START TEXT

This is the second portion of this story. Find part one over here.
A warning: includes depictions of chronic illness & depression.
26 years old, a May morning
I’m sitting in a bland, blue waiting room at a OBGYN’s office, feeling mysteriously but acutely hopeless.
There’s no event that would cause this hopeless. No disappoint. No pain. Nothing cataclysmic occurred. The hopelessness and disorientation came on swiftly, without a clear cause, several days ago. I’ve been crying ever since. And when you cry for days on end—or even a whole day—it turns out your eyes swell up and you get a severe headache. Who would have thought? Per the headache and subsequent nausea, I’ve been unable to eat much. I also just don’t have an appetite. I’ve been sobbing, not eating and hardly sleeping for about seventy-two hours. The final straw was chest pain that spread to my left arm. That sent me to Urgent Care.
And at Urgent Care they told me the cause was my IUD.
I’ve only just had the hormonal IUD placed recently. The hormones—a synthetic form of progesterone—seem to be tormenting my body and brain. Within a few hours of my first cycle since it was placed, I was plunged into the darkest place I’ve been mentally, and I’ve been some dark, dark places. I cannot be left alone—I begin to question whether I really exist if I am. I cannot stop crying. I consider not being here any longer. There’s nothing to explain this except the IUD.
A nurse calls me back to the exam room.
When the IUD is removed, I scream in pain. I vow that I’m done with hormonal birth control because I can’t risk something like this again. But this means I have to figure something else out.
When I’ve recovered—after a week of smoothies full of berries and maca and binging Mrs. Maisel—I start reading more about the idea my roommate mentioned years ago: that you can’t get pregnant every day of every month. Somehow, you can figure out when those times are when pregnancy simply will not happen.
A few weeks later, I’ve received no follow-up from the GYN’s office so I call them. Eventually the GYN herself does call me and is nonchalant at best, accusatory at worst. There was no way, she says, it could have been the IUD that caused my symptoms. I should have left it in and waited it out. She says nothing about the thousands of lawsuits against IUD makers, or the thousands of people who allege these devices have harmed them.
But I don’t know about any of that yet. So I tell the GYN very clearly, if I had left it in there’s a good chance I wouldn’t be here anymore.
26 year old, a July afternoon
I’m on a rocky beach in Maine, alone. It’s a quintessential coastal day: grey and foggy. Despite being so glad to be here, in my favorite place, I am…not here. I try to write in my notebook, and sketch plans for my novel (set in Maine). I try to take in the sea air. But something about me cannot settle. Something doesn’t feel safe. I can’t think straight. Something is about to fall apart and I know it without knowing it.
26 years old, a September afternoon
I’m sitting at my dining room table. It’s the afternoon and the light is like champagne. Shadows from the trees outside dance on the wood floor. This will all be burned in my memory later. I’ve just found out I have Lyme disease.
The news came in via a good ole health portal on my iPad. I didn’t even know the doctor I’d seen a week before had ordered a test for Lyme. I’d gone for other bloodwork after seeing her but I didn’t even know this was in the cards. I’d gone to see her—a new doctor—because I felt like my heart was pounding and I couldn’t breathe properly. But my heart rate was normal and my blood oxygen was good. And for some reason—perhaps because I mentioned I’d just been in Maine—this doctor quietly ordered a Lyme test.

END TEXT
START DATA EXTRACT

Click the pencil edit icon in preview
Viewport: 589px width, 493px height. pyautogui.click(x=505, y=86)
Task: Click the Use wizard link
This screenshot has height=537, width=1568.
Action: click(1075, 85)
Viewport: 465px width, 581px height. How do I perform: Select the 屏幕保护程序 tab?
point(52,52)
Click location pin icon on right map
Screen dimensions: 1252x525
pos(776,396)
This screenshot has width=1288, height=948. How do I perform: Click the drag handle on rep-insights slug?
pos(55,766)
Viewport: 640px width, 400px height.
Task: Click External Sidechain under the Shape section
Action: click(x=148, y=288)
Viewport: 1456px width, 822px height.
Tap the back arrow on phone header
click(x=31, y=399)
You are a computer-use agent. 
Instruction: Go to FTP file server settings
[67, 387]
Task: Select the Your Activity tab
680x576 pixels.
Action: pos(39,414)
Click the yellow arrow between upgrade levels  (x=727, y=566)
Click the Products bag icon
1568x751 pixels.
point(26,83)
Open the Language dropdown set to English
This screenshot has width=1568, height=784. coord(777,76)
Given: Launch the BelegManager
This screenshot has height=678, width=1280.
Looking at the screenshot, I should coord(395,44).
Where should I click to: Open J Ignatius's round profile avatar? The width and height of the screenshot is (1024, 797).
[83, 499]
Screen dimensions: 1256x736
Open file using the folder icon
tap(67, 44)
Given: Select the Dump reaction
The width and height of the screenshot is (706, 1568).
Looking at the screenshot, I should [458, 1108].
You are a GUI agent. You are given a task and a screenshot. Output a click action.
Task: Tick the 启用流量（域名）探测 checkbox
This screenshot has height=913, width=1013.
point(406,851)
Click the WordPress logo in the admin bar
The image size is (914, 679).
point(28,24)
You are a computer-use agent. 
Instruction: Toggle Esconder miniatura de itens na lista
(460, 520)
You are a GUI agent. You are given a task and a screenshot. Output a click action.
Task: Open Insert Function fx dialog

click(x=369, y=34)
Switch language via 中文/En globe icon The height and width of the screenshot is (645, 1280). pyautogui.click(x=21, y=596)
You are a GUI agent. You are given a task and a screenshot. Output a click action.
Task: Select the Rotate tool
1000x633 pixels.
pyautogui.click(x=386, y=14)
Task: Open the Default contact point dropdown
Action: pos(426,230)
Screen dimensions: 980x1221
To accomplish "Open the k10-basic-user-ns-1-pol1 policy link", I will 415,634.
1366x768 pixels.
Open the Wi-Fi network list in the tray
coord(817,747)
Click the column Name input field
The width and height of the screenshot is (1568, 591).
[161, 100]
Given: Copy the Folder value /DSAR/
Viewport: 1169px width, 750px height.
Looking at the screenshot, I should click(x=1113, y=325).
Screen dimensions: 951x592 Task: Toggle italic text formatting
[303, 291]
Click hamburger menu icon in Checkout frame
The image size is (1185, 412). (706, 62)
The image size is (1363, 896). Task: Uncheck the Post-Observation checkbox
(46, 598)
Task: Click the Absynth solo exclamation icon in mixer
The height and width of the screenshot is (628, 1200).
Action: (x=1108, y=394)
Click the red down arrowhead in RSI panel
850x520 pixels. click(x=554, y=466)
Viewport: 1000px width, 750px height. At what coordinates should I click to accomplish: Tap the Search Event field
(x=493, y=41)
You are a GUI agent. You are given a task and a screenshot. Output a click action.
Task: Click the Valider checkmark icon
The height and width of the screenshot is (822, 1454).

END DATA EXTRACT

Return, copied word for word, the part of the essay that opens with the words containing "This is the" and closes with "but acutely hopeless.". The records were taken from a separate source, unrelated to the essay.

SOLUTION TO THIS PROBLEM:
This is the second portion of this story. Find part one over here.
A warning: includes depictions of chronic illness & depression.
26 years old, a May morning
I’m sitting in a bland, blue waiting room at a OBGYN’s office, feeling mysteriously but acutely hopeless.